_Text segment:_
Start

Secondly, the way that this was conceived was the Fed was always willing
to print money to lend to a bank as long as the bank had collateral,
some securities or properties that it could give the Fed, so that if the
bank couldn’t pay back the loan the Fed would get, you know, the house
or the bond or something, so it would be made whole. What happens in
this period is it becomes clear that a lot of the banks that want to
borrow may not be able to pay it back. They're basically broke. And the
tradition is that when that happens that's what the taxpayers do. And in
every earlier banking crisis in this country, and others, the taxpayers
come in, buy a stake in the banks, effectively, when the banks get
healthy the idea is they'll sell back - they’ll sell their stake and
maybe they’ll make some money and maybe they’ll won't. So a line was
crossed here that made a lot of people at the Fed uncomfortable. The Fed
was lending money in some circumstances where the collateral was a
little bit shaky and they were at risk of taking a loss.

The other thing to remember to keep in mind is if the Fed creates too
much money - I mean, why can't the Fed just print enough money for us
all to buy Rolls Royce's and enjoy a fine champagne? If the Fed prints
too much money, then we get inflation, prices go up, and we have less
stuff for the same amount money. So it’s not a free ride and that's one
of the things that's been a concern now.

DAVIES: All of the money that's gone into the economy, particularly the
financial institutions, is it resulting in them increasing lending, or
are they simply using it to shore up their balance sheets, or pay
stockholders or compensate their employees?

Mr. WESSEL: All of the above. One of the things that's really hard for
the Fed to explain, I think, was well captured by Barney Frank, the
Congressman from Massachusetts who chairs the House Financial Services
Committee. He said the other day: no politician ever got reelected with
a bumper sticker that said, it could’ve been worse.

(Soundbite of laughter)

Mr. WESSEL: And so to some extent, the Fed and the TARP money that the
Treasury spends has been successful in the sense that without it things
would've been worse. But not all the institutions have increased their
lending. Some of them have used the money to pay big salaries or payout
in dividends to their shareholders, and that's why there's so much
controversy about it.

End

_To be done:_
**1.** Answer these questions using the interview excerpt:
(a) What did a bank need to have for the Fed to lend it printed money?
(b) What result does the speaker give for the Fed printing too much money?
(c) Which committee does Barney Frank chair?
**2.** Please list every possible use of the money that Davies names in his question in the interview excerpt.
**3.** Reproduce everything in the interview excerpt from "DAVIES: All of" down to "compensate their employees?".
These items come from a separate source.

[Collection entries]
Start

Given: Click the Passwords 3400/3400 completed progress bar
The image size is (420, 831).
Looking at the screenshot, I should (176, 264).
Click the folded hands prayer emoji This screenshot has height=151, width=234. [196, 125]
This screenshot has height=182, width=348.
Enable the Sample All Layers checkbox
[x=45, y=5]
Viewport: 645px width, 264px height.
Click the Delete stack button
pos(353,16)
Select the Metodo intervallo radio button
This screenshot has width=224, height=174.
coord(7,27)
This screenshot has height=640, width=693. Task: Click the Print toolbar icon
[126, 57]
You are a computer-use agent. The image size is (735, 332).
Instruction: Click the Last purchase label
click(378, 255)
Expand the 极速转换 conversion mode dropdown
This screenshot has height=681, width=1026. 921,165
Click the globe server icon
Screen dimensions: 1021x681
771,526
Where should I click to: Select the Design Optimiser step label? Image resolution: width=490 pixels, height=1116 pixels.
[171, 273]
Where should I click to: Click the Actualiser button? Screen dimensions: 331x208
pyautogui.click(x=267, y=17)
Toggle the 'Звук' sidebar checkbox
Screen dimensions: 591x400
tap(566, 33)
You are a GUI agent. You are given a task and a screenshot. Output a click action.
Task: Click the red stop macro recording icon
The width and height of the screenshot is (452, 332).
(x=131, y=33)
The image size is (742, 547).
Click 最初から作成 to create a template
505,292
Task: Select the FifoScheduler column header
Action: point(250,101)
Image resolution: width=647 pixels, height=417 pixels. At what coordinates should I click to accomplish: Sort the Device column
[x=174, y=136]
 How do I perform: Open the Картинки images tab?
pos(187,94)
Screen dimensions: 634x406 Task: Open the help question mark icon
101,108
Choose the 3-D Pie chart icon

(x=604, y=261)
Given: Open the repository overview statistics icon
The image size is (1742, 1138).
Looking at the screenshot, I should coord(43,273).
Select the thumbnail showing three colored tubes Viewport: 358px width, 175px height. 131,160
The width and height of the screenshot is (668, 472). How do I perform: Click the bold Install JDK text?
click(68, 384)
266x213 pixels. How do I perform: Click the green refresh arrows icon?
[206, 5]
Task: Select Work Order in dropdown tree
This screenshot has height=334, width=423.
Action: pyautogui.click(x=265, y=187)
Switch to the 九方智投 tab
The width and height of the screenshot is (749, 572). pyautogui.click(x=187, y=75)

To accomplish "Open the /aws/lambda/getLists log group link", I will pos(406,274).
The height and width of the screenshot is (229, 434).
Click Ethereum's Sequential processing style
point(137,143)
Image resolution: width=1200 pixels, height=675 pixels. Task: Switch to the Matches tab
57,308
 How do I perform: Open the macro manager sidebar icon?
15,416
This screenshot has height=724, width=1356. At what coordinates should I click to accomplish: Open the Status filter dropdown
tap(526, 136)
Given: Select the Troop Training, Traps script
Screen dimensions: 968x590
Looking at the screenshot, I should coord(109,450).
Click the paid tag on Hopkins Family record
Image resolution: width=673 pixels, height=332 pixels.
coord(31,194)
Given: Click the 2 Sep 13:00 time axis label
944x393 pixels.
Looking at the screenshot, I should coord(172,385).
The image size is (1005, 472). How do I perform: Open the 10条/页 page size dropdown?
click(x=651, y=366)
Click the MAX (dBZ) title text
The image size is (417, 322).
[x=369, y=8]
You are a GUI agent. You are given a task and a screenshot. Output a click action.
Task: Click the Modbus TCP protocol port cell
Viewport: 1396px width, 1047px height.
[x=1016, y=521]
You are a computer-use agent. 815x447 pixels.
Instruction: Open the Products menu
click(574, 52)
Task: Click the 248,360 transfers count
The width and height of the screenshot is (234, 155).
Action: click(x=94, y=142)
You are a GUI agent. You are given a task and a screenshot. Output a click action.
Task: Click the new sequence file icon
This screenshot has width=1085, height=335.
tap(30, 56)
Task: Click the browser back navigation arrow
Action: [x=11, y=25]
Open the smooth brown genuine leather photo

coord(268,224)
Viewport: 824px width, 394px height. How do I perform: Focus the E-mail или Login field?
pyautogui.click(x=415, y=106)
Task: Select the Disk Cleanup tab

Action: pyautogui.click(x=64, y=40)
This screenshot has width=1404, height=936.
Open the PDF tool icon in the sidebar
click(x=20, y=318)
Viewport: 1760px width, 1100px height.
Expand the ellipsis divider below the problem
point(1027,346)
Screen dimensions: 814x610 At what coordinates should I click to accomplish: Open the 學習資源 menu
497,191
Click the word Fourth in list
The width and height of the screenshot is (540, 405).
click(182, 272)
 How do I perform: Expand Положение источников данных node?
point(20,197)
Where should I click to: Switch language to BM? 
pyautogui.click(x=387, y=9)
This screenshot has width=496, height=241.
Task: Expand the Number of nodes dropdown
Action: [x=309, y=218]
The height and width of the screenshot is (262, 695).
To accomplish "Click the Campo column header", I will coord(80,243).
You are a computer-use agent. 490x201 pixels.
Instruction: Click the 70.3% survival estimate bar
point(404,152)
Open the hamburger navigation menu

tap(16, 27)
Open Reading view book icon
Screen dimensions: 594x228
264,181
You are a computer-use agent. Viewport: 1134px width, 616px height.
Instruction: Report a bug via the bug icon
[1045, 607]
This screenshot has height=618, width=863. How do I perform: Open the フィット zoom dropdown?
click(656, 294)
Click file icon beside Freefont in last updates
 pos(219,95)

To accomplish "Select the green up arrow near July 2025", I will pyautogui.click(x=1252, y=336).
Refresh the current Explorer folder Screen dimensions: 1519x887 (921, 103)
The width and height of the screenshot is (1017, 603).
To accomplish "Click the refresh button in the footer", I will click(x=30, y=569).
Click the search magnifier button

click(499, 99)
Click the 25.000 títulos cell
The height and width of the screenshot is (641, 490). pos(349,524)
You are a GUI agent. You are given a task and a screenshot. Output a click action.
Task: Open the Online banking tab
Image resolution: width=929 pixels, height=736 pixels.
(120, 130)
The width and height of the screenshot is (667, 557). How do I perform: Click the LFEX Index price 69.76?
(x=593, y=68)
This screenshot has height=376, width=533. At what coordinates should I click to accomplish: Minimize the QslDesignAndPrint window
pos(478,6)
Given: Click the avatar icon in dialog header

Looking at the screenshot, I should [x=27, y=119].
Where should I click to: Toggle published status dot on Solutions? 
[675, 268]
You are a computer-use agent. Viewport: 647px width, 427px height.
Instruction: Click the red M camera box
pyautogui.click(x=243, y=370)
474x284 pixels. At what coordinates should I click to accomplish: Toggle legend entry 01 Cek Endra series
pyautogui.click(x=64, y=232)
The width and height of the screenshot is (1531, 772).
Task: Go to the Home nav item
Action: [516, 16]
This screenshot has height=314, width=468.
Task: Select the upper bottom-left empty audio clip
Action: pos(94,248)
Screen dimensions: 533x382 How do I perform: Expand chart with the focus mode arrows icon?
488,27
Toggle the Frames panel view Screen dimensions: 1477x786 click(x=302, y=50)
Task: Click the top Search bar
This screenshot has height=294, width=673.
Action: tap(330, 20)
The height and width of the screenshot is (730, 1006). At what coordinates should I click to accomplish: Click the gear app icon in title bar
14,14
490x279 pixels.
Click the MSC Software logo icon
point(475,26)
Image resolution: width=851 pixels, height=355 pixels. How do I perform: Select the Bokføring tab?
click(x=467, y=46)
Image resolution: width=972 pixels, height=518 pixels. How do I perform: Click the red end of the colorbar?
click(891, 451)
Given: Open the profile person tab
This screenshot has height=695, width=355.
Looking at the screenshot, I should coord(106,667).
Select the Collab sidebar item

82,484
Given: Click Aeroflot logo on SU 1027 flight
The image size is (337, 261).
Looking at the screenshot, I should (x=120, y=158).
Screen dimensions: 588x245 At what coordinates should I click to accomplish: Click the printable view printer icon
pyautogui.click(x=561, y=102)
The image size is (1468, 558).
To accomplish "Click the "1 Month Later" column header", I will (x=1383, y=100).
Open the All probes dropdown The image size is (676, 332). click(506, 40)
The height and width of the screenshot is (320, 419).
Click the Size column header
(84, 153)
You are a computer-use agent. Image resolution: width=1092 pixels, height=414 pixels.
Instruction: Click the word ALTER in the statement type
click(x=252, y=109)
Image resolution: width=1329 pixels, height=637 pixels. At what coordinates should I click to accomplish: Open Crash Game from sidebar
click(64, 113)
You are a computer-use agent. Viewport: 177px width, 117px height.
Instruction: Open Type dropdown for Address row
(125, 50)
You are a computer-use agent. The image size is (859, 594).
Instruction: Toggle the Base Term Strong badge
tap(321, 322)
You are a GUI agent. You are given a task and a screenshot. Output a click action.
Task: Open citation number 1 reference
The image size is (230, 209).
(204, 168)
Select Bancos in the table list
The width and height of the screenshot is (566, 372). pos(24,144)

End

_Exercise results:_
**1.**
(a) Collateral, meaning some securities or properties it could give the Fed.
(b) Inflation: prices go up, and we have less stuff for the same amount of money.
(c) The House Financial Services Committee.

**2.**
- Increasing lending
- Shoring up their balance sheets
- Paying stockholders
- Compensating their employees

**3.**
DAVIES: All of the money that's gone into the economy, particularly the
financial institutions, is it resulting in them increasing lending, or
are they simply using it to shore up their balance sheets, or pay
stockholders or compensate their employees?